Reactive arthritis sits in a gray zone. It’s not a classic autoimmune disease like lupus or rheumatoid arthritis, but the joint inflammation it causes is driven by an immune system that has turned against the body’s own tissues. Most experts classify it as an “autoimmune-related” or “immune-mediated” condition, specifically a type of spondyloarthropathy, triggered by an infection elsewhere in the body.
The distinction matters because it shapes how the condition is treated, how long it lasts, and what you should expect.
Why the Classification Is Complicated
In a textbook autoimmune disease, the immune system attacks the body’s own tissues on an ongoing basis, often without a clear external trigger. Reactive arthritis works differently. It starts with a real bacterial infection, usually in the gut or urinary tract, and the joint inflammation develops days to weeks later as a misdirected immune response to that infection. The bacteria themselves don’t typically invade the joints.
The mechanism behind this is called molecular mimicry. Certain proteins on the surface of triggering bacteria look structurally similar to proteins found in human joint tissue. When the immune system produces antibodies and immune cells to fight the infection, those same defenders can mistakenly recognize the body’s own joint lining as foreign. This cross-reactivity recruits inflammatory cells to the joints, causing swelling, pain, and damage even though the original infection may already be clearing. In this sense, the immune response is genuinely autoimmune in nature. It’s attacking self. But unlike rheumatoid arthritis, which persists indefinitely, reactive arthritis is usually self-limiting, resolving within 3 to 12 months.
The Bacteria That Set It Off
Five bacterial species account for most cases: Salmonella, Yersinia, Campylobacter, and Shigella (all gut infections, often from contaminated food or water) and Chlamydia (a sexually transmitted infection).

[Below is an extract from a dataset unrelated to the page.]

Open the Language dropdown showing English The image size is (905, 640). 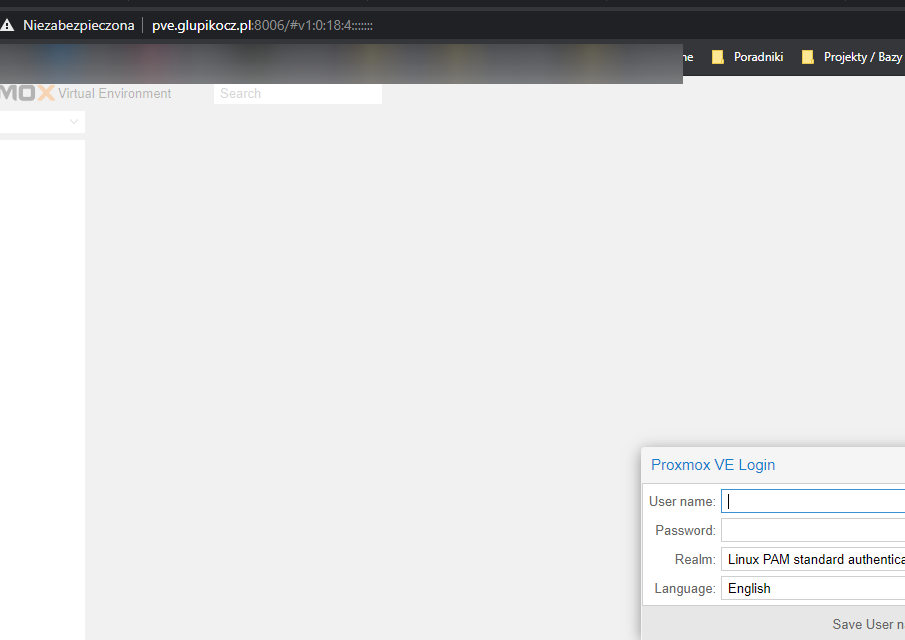pos(812,588)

Only a small percentage of people infected with these bacteria ever develop reactive arthritis. Most recover from the infection without joint problems.

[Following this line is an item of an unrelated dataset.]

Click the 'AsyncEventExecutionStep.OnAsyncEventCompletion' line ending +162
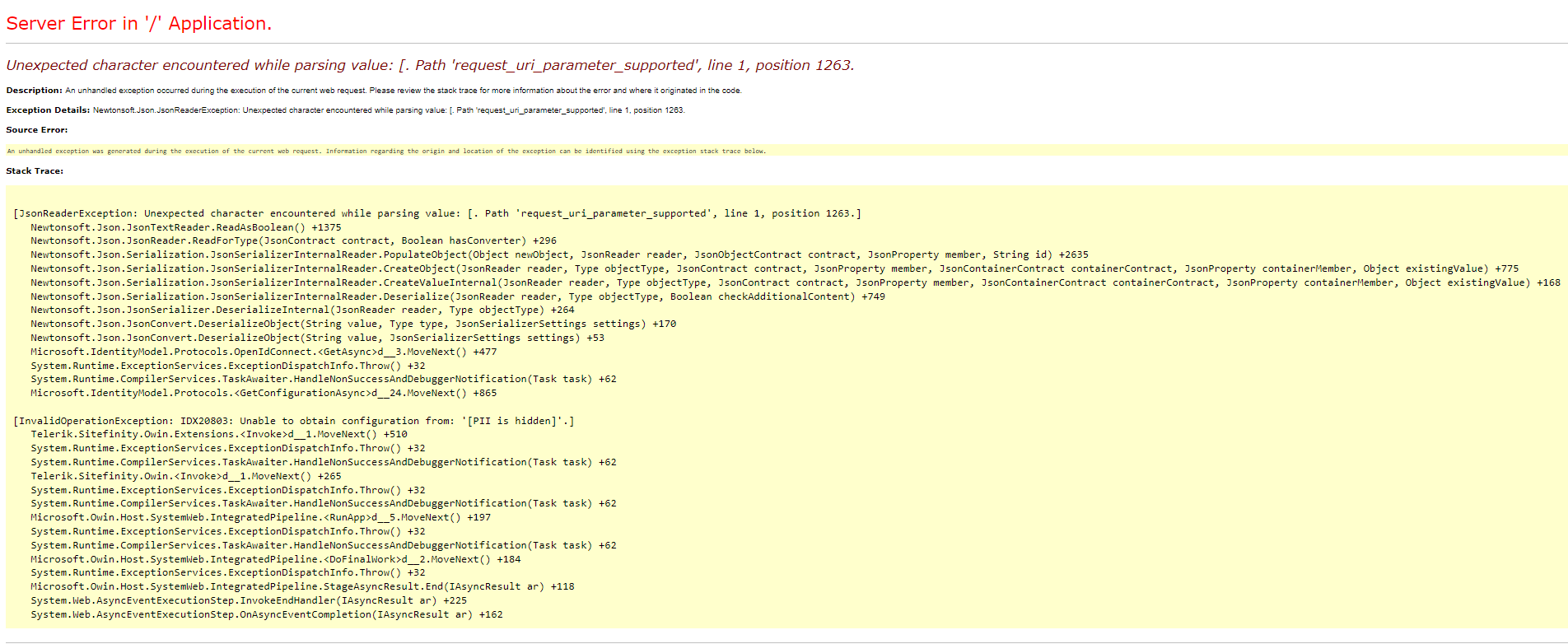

What separates those who develop it from those who don’t comes down partly to genetics. People who carry a gene variant called HLA-B27 are significantly more likely to develop reactive arthritis after one of these infections. Research has also found that HLA-B27 carriers tend to have less diverse gut bacteria overall, and the degree of this imbalance correlates directly with symptom severity.
Symptoms Beyond Joint Pain
Reactive arthritis was historically known as Reiter’s syndrome and described as a classic triad: joint inflammation, eye inflammation (conjunctivitis), and urinary tract inflammation (urethritis). In practice, only about one third of patients actually show all three symptoms. Most present with just one or two.

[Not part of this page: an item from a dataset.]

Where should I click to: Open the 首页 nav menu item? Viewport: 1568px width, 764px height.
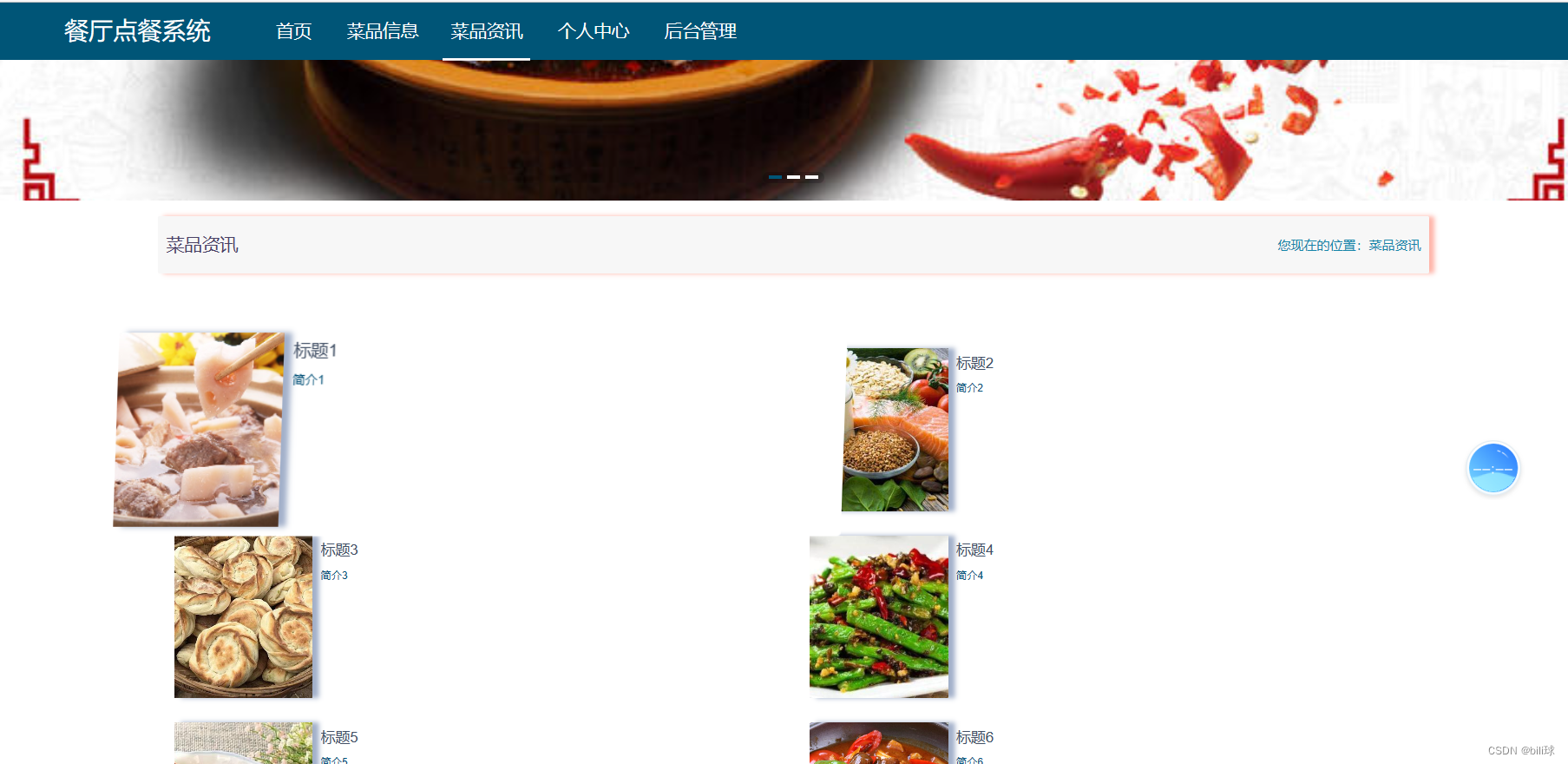(x=293, y=31)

The arthritis itself tends to hit the knees, ankles, and feet asymmetrically, meaning one side of the body is affected more than the other. Swelling can be dramatic, particularly in the toes or fingers, which may puff up into what’s sometimes called “sausage digits.” Eye redness and pain, burning during urination, skin rashes on the palms or soles, and mouth sores can all accompany the joint symptoms. Because the presentation varies so widely, diagnosis can take time.
How It’s Treated
Treatment focuses on controlling the immune-driven inflammation rather than fighting the original infection. Prescription anti-inflammatory medications are the first step, reducing swelling and pain in the affected joints. Steroid injections directly into a swollen joint can provide faster relief for severe flares, and steroid eye drops or skin creams address symptoms in those areas.
If symptoms persist beyond a few months, stronger immune-modulating medications originally developed for rheumatoid arthritis may be introduced. These work by dialing down the overactive immune response that’s driving the inflammation.
One surprising finding: antibiotics don’t reliably help the joint symptoms. A systematic review of seven clinical trials involving 375 participants found no significant benefit of antibiotic treatment on achieving remission, regardless of whether the triggering infection was chlamydia or a gut bacterium. Antibiotics were, however, associated with a near-doubling of gastrointestinal side effects. If the original infection is still active, antibiotics treat that infection specifically, but they don’t appear to shut down the immune process already underway in the joints.
Long-Term Outlook
Most people recover fully. The condition typically clears within 3 to 12 months, and many people never experience it again. This self-limiting nature is one of the main reasons reactive arthritis isn’t grouped with chronic autoimmune diseases.
A small percentage of people, however, develop a more persistent form that transitions into chronic spondyloarthritis, with ongoing joint inflammation that can cause real structural damage over time. These are the cases where long-term immune-modulating treatment becomes necessary. Carrying the HLA-B27 gene appears to increase this risk, though it doesn’t guarantee a chronic course.
If your joint symptoms haven’t improved after several months, or if they keep returning after apparent recovery, that pattern suggests the immune response has become self-sustaining rather than infection-driven, moving the condition closer to a true autoimmune process.